* _Work order_
Lay out every line of the records below as a Markdown table with two columns, Row and Text. Number each line and omit blank lines.

* _Material for this task_
+ + + + + + +
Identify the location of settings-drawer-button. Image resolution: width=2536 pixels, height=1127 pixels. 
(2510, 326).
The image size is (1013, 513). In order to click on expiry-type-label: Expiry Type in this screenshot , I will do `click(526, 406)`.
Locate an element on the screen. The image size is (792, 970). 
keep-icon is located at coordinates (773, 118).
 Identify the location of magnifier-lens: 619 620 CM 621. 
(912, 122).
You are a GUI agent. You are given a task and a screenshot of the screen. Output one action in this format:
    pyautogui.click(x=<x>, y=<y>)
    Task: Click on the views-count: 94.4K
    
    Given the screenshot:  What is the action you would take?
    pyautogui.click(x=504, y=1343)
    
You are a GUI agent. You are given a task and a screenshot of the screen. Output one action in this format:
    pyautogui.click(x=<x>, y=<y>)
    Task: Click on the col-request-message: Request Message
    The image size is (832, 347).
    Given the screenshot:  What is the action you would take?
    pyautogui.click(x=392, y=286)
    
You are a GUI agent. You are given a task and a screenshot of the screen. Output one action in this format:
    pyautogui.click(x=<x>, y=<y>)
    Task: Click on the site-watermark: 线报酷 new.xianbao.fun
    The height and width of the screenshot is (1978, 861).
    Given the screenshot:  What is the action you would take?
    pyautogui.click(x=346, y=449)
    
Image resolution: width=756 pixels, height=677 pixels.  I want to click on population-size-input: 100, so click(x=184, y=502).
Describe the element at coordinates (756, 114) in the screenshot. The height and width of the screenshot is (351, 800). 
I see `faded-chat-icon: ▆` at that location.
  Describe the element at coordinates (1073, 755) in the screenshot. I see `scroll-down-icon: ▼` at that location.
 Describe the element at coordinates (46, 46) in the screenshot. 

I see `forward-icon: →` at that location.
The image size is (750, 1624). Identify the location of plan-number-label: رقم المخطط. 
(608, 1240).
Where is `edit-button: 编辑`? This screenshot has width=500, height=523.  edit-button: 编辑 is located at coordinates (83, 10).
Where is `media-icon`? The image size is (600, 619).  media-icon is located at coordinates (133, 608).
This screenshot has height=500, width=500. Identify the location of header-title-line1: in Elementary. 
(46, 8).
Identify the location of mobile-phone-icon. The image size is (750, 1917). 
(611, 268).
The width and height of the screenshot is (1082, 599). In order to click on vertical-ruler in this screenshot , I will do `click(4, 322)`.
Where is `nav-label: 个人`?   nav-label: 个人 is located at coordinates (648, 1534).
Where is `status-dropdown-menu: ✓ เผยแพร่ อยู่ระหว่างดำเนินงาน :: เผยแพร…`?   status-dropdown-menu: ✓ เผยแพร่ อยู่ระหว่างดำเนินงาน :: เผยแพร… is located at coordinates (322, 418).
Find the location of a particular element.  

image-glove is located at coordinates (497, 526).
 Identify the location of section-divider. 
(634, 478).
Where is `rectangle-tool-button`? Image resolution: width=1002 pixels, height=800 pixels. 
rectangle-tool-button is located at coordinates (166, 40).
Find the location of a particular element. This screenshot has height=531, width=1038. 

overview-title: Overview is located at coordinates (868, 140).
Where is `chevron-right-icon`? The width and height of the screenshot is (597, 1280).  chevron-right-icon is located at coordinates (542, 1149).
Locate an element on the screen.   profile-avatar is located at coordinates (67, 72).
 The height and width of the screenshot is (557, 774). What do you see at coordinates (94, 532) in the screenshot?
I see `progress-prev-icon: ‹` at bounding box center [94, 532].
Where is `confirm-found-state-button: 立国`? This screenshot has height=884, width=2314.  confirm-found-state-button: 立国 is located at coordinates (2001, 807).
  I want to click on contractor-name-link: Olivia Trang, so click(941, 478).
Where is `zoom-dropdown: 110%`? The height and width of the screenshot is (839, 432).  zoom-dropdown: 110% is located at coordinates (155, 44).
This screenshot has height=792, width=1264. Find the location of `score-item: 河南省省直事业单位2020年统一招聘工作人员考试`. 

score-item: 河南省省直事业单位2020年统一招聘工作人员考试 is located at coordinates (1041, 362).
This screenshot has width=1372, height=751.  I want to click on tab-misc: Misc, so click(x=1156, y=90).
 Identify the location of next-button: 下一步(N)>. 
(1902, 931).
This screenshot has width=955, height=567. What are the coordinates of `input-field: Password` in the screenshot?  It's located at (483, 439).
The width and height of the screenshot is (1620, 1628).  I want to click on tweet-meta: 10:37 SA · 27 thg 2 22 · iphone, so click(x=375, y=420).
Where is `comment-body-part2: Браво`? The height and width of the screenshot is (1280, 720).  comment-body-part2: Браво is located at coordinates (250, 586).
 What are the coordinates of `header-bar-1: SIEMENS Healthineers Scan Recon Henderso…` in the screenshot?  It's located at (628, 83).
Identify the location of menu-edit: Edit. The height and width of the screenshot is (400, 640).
+ + + + + + +
* _Solution for this exercise_
| Row | Text |
|---|---|
| 1 | Identify the location of settings-drawer-button. Image resolution: width=2536 pixels, height=1127 pixels.  |
| 2 | (2510, 326). |
| 3 | The image size is (1013, 513). In order to click on expiry-type-label: Expiry Type in this screenshot , I will do `click(526, 406)`. |
| 4 | Locate an element on the screen. The image size is (792, 970).  |
| 5 | keep-icon is located at coordinates (773, 118). |
| 6 |  Identify the location of magnifier-lens: 619 620 CM 621.  |
| 7 | (912, 122). |
| 8 | You are a GUI agent. You are given a task and a screenshot of the screen. Output one action in this format: |
| 9 |     pyautogui.click(x=<x>, y=<y>) |
| 10 |     Task: Click on the views-count: 94.4K |
| 11 |     Given the screenshot:  What is the action you would take? |
| 12 |     pyautogui.click(x=504, y=1343) |
| 13 | You are a GUI agent. You are given a task and a screenshot of the screen. Output one action in this format: |
| 14 |     pyautogui.click(x=<x>, y=<y>) |
| 15 |     Task: Click on the col-request-message: Request Message |
| 16 |     The image size is (832, 347). |
| 17 |     Given the screenshot:  What is the action you would take? |
| 18 |     pyautogui.click(x=392, y=286) |
| 19 | You are a GUI agent. You are given a task and a screenshot of the screen. Output one action in this format: |
| 20 |     pyautogui.click(x=<x>, y=<y>) |
| 21 |     Task: Click on the site-watermark: 线报酷 new.xianbao.fun |
| 22 |     The height and width of the screenshot is (1978, 861). |
| 23 |     Given the screenshot:  What is the action you would take? |
| 24 |     pyautogui.click(x=346, y=449) |
| 25 | Image resolution: width=756 pixels, height=677 pixels.  I want to click on population-size-input: 100, so click(x=184, y=502). |
| 26 | Describe the element at coordinates (756, 114) in the screenshot. The height and width of the screenshot is (351, 800).  |
| 27 | I see `faded-chat-icon: ▆` at that location. |
| 28 |   Describe the element at coordinates (1073, 755) in the screenshot. I see `scroll-down-icon: ▼` at that location. |
| 29 |  Describe the element at coordinates (46, 46) in the screenshot.  |
| 30 | I see `forward-icon: →` at that location. |
| 31 | The image size is (750, 1624). Identify the location of plan-number-label: رقم المخطط.  |
| 32 | (608, 1240). |
| 33 | Where is `edit-button: 编辑`? This screenshot has width=500, height=523.  edit-button: 编辑 is located at coordinates (83, 10). |
| 34 | Where is `media-icon`? The image size is (600, 619).  media-icon is located at coordinates (133, 608). |
| 35 | This screenshot has height=500, width=500. Identify the location of header-title-line1: in Elementary.  |
| 36 | (46, 8). |
| 37 | Identify the location of mobile-phone-icon. The image size is (750, 1917).  |
| 38 | (611, 268). |
| 39 | The width and height of the screenshot is (1082, 599). In order to click on vertical-ruler in this screenshot , I will do `click(4, 322)`. |
| 40 | Where is `nav-label: 个人`?   nav-label: 个人 is located at coordinates (648, 1534). |
| 41 | Where is `status-dropdown-menu: ✓ เผยแพร่ อยู่ระหว่างดำเนินงาน :: เผยแพร…`?   status-dropdown-menu: ✓ เผยแพร่ อยู่ระหว่างดำเนินงาน :: เผยแพร… is located at coordinates (322, 418). |
| 42 | Find the location of a particular element.   |
| 43 | image-glove is located at coordinates (497, 526). |
| 44 |  Identify the location of section-divider.  |
| 45 | (634, 478). |
| 46 | Where is `rectangle-tool-button`? Image resolution: width=1002 pixels, height=800 pixels.  |
| 47 | rectangle-tool-button is located at coordinates (166, 40). |
| 48 | Find the location of a particular element. This screenshot has height=531, width=1038.  |
| 49 | overview-title: Overview is located at coordinates (868, 140). |
| 50 | Where is `chevron-right-icon`? The width and height of the screenshot is (597, 1280).  chevron-right-icon is located at coordinates (542, 1149). |
| 51 | Locate an element on the screen.   profile-avatar is located at coordinates (67, 72). |
| 52 |  The height and width of the screenshot is (557, 774). What do you see at coordinates (94, 532) in the screenshot? |
| 53 | I see `progress-prev-icon: ‹` at bounding box center [94, 532]. |
| 54 | Where is `confirm-found-state-button: 立国`? This screenshot has height=884, width=2314.  confirm-found-state-button: 立国 is located at coordinates (2001, 807). |
| 55 |   I want to click on contractor-name-link: Olivia Trang, so click(941, 478). |
| 56 | Where is `zoom-dropdown: 110%`? The height and width of the screenshot is (839, 432).  zoom-dropdown: 110% is located at coordinates (155, 44). |
| 57 | This screenshot has height=792, width=1264. Find the location of `score-item: 河南省省直事业单位2020年统一招聘工作人员考试`.  |
| 58 | score-item: 河南省省直事业单位2020年统一招聘工作人员考试 is located at coordinates (1041, 362). |
| 59 | This screenshot has width=1372, height=751.  I want to click on tab-misc: Misc, so click(x=1156, y=90). |
| 60 |  Identify the location of next-button: 下一步(N)>.  |
| 61 | (1902, 931). |
| 62 | This screenshot has width=955, height=567. What are the coordinates of `input-field: Password` in the screenshot?  It's located at (483, 439). |
| 63 | The width and height of the screenshot is (1620, 1628).  I want to click on tweet-meta: 10:37 SA · 27 thg 2 22 · iphone, so click(x=375, y=420). |
| 64 | Where is `comment-body-part2: Браво`? The height and width of the screenshot is (1280, 720).  comment-body-part2: Браво is located at coordinates (250, 586). |
| 65 |  What are the coordinates of `header-bar-1: SIEMENS Healthineers Scan Recon Henderso…` in the screenshot?  It's located at (628, 83). |
| 66 | Identify the location of menu-edit: Edit. The height and width of the screenshot is (400, 640). |